Senator Lanza also sponsors a comprehensive package of legislation, SAFE-TEEN New York , designed to keep New York’s younger, less experienced drivers safe while on the road and prevent future tragic accidents.
The package would:
> Require parents or legal guardians to attend court appearances when teen drivers are issued traffic violations;
> Authorize DMV to produce a SAFE-TEEN NY sticker and make the sticker available to all parents and legal guardians.
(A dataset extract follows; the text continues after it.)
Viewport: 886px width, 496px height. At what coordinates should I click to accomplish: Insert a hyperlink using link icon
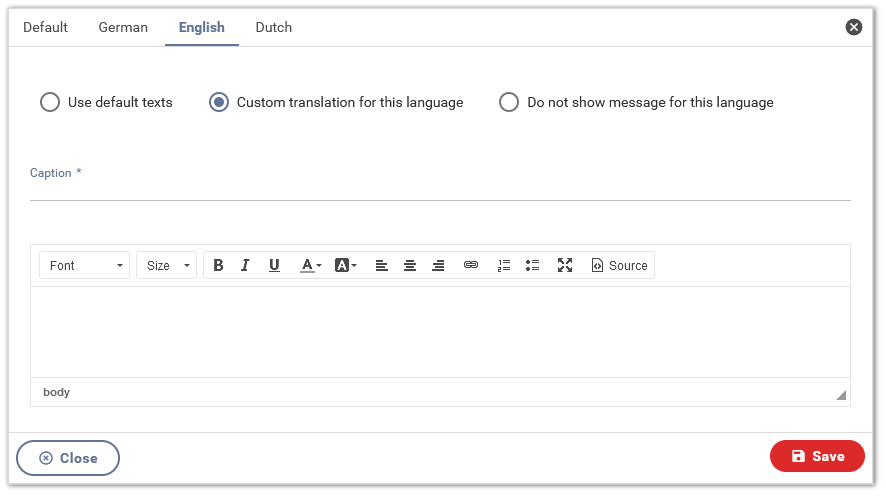[x=471, y=266]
These optional stickers, which could be placed on certain vehicles, would help alert law enforcement and other drivers to the fact that a car is being driven by a young, and potentially inexperienced, driver; and
> Establish the SAFE-TEEN New York Driver Safety Commission, a 12-member panel of experts who would examine a wide array of factors that contribute to the high rate of car accidents involving teen drivers and make recommendations for new programs, policies, and statutes to improve teen driver safety.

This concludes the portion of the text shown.